Chapter 33 Key Takeaways: Performance Analysis and Optimization

  • Profile before optimizing. Without measurement, it is nearly impossible to know which part of a program is slow. A function that takes 78% of execution time is worth 78× more optimization effort than a function taking 1%. Use perf record/perf report to find hotspots before writing a single line of optimized code.

  • RDTSC is the highest-resolution timer available. RDTSC returns the CPU cycle counter with sub-nanosecond granularity. Wrap it with LFENCE to prevent out-of-order execution from corrupting measurements. Report the minimum across many trials (not the average) to eliminate OS interrupt noise. Run warm-up iterations before timing to ensure code and data are cached.

  • perf stat classifies bottlenecks before code-level analysis. IPC < 1 indicates severe bottleneck (memory or branch). High LLC-load-misses → DRAM bound. High branch-misses → branch misprediction bound. High uops_dispatched_port.portN → execution unit bottleneck. These metrics guide which optimization to apply.

  • Multiple independent accumulators are the single most important optimization for latency-bound loops. A single accumulator creates a serial dependency chain where each iteration waits for the previous one to complete. With N independent accumulators, N dependency chains run simultaneously, hiding latency. The optimal number is instruction_latency / reciprocal_throughput. For FMA (latency 4, throughput 0.5): 8 accumulators.

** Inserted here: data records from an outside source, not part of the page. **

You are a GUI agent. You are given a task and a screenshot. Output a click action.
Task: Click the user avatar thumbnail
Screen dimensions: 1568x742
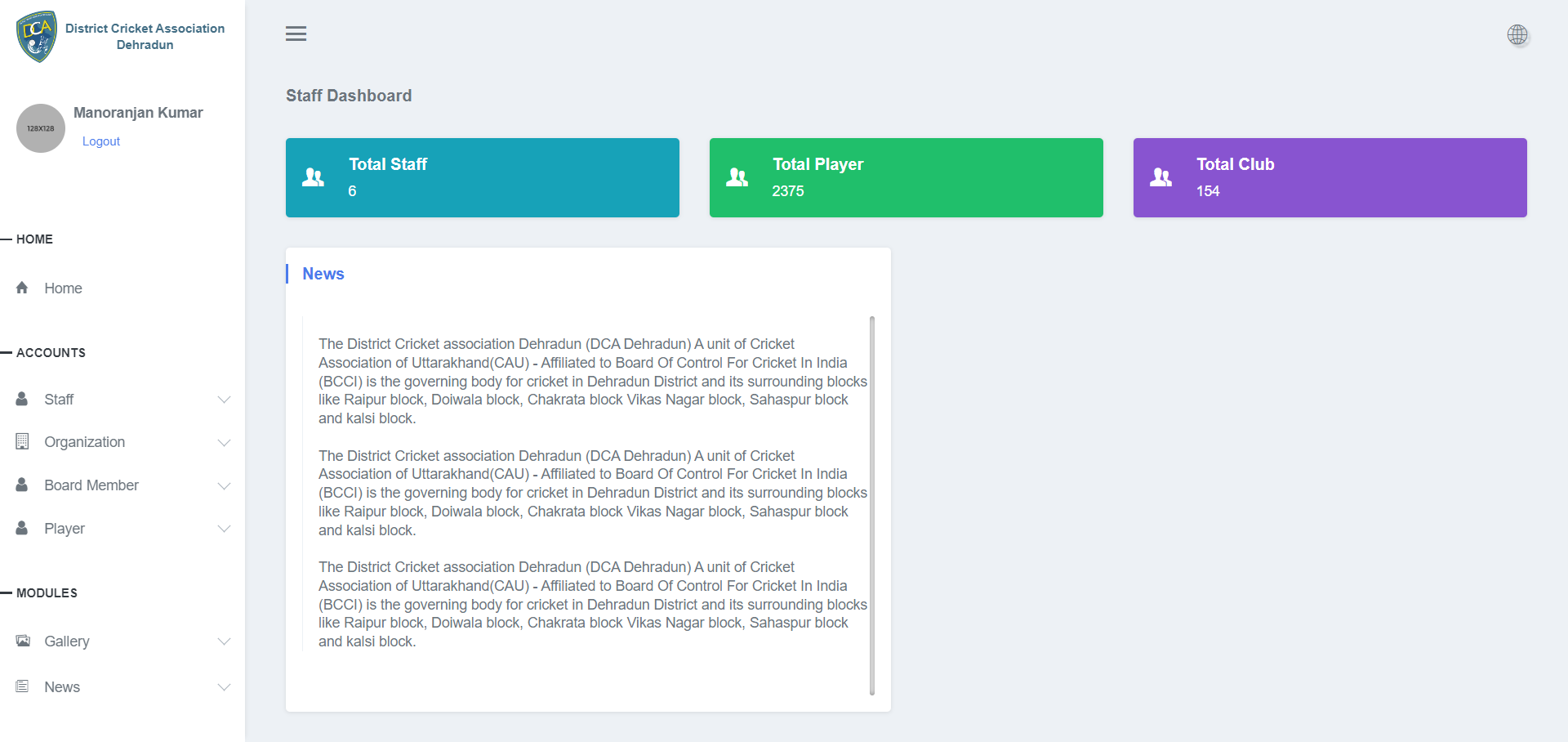coord(41,128)
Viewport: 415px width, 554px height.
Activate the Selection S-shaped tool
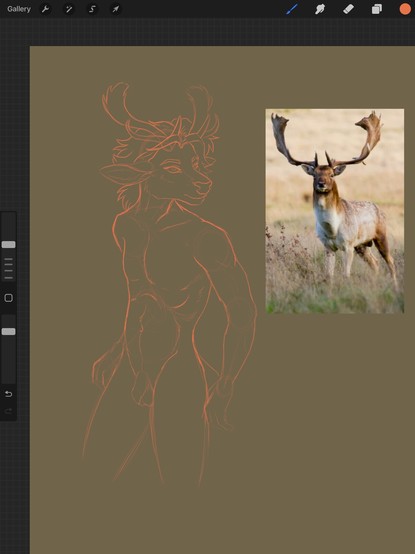(92, 9)
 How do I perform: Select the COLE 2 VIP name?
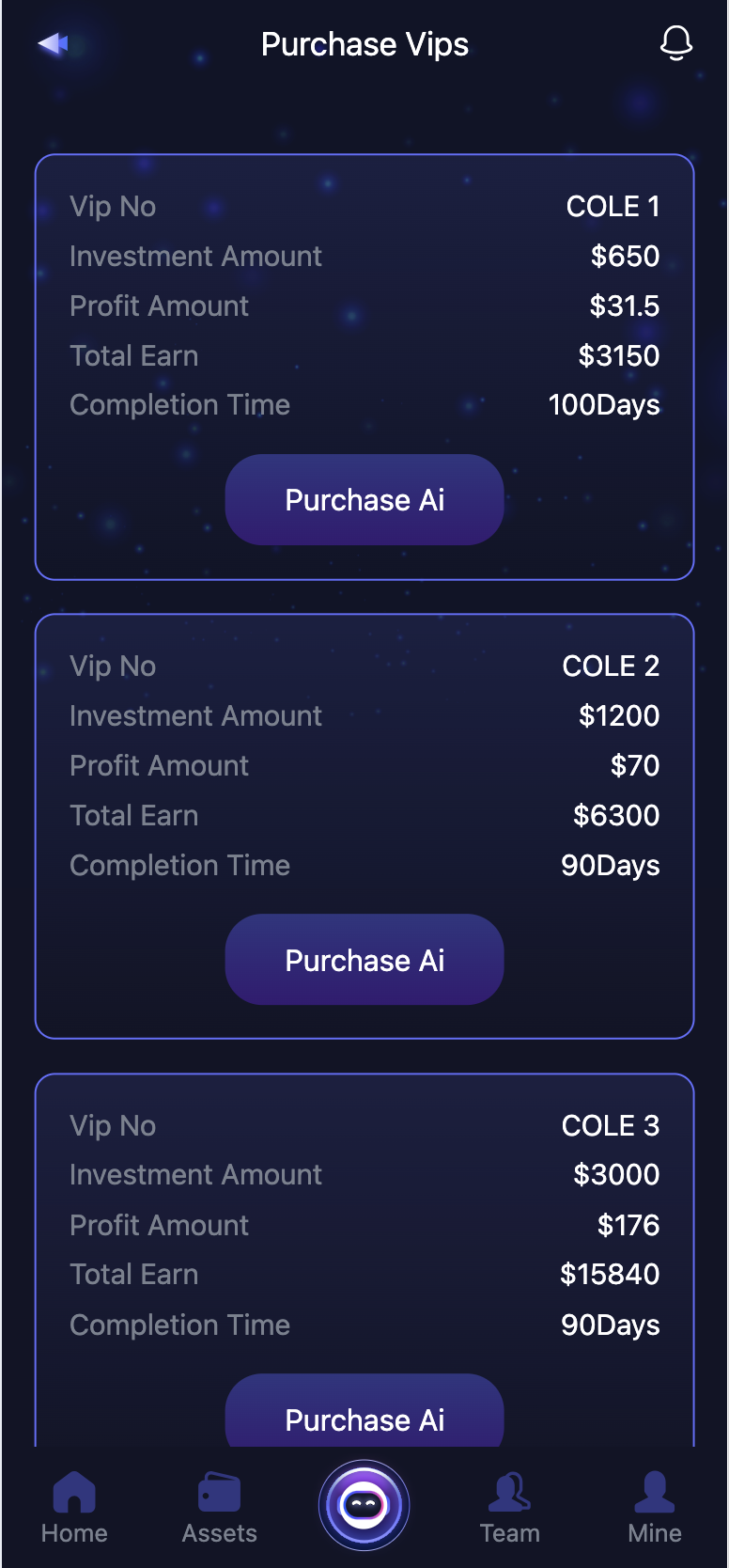(611, 666)
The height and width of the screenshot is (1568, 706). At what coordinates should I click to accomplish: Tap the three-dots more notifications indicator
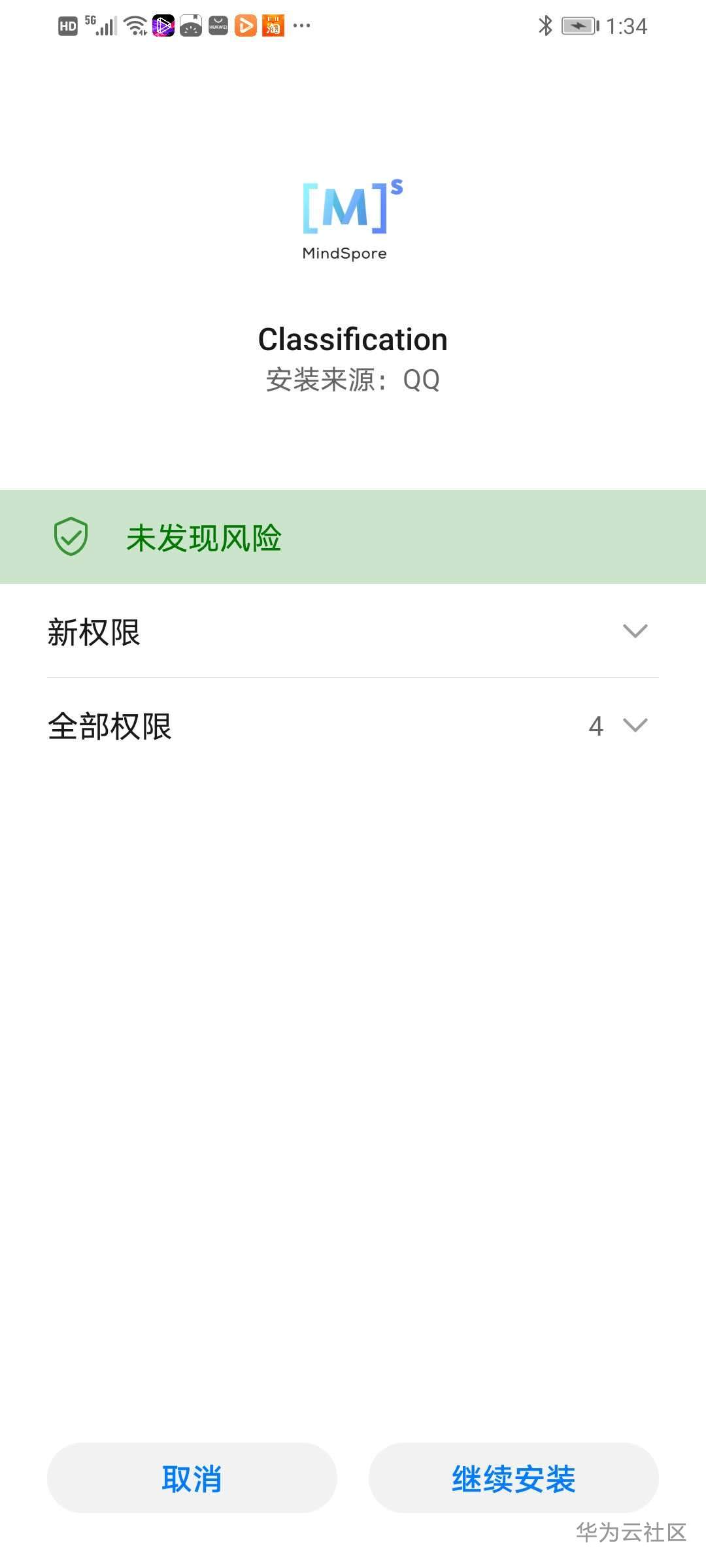(302, 25)
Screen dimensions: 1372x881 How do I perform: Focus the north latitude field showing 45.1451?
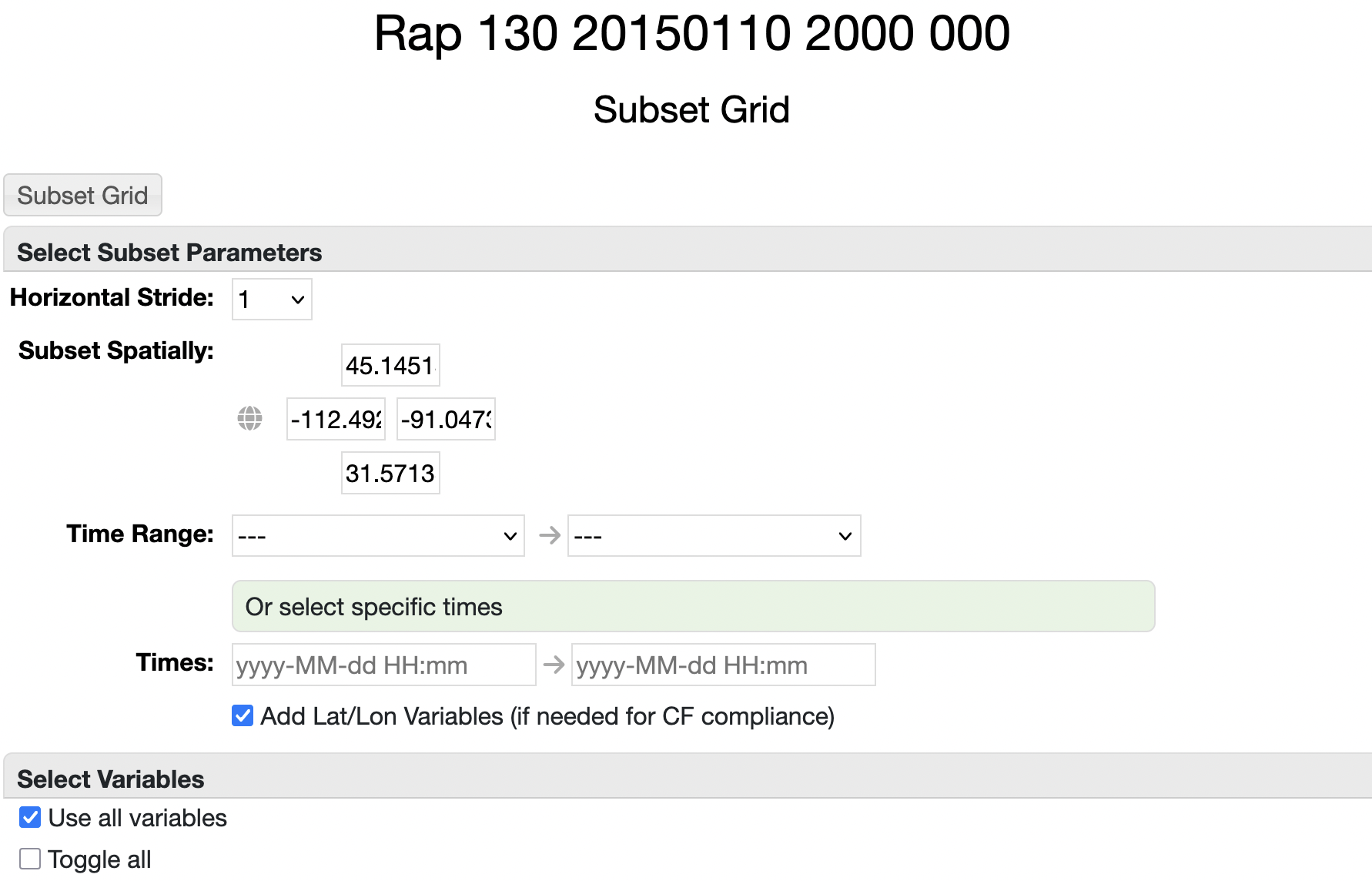pyautogui.click(x=390, y=366)
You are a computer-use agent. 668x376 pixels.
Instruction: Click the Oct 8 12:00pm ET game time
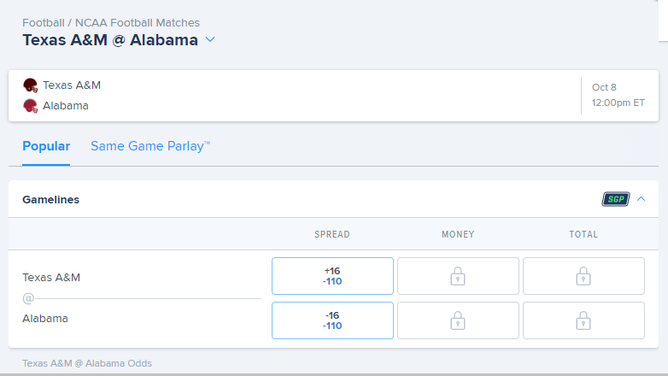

  • VFMADD231PS is the most efficient floating-point reduction instruction. It computes dst += src1 * src2 in one instruction with one rounding (better accuracy than separate MULPS + ADDPS) and latency 4. On modern Intel, two FMA units provide 2 FMA operations per cycle — up to 16 FLOPs/cycle for YMM (AVX2) or 32 FLOPs/cycle for ZMM (AVX-512) on a single core.

  • Division by constant should always be replaced by reciprocal multiply. DIV takes 35–90 cycles. A constant divisor d can be converted to IMUL rax, magic_number + SHR in ~5 cycles. Compilers perform this transformation automatically at -O1; in assembly, compute the magic number manually or use libdivide.

  • LEA computes small constant multiplications in 1 cycle vs. IMUL's 3 cycles. LEA rax, [rax + rax*2] computes rax * 3 in 1 cycle on the address generation unit. Multiplications by 3, 5, 9, and combinations thereof can often be computed with 1-2 LEA instructions instead of one IMUL.

  • Loop unrolling is only beneficial when combined with multiple independent accumulators. Unrolling without multiple accumulators reduces loop overhead (which is often negligible) but does not break the serial dependency chain. The essential optimization is the multiple accumulators; unrolling is secondary (it reduces the branch-per-element overhead and allows the CPU to see more independent work in each iteration).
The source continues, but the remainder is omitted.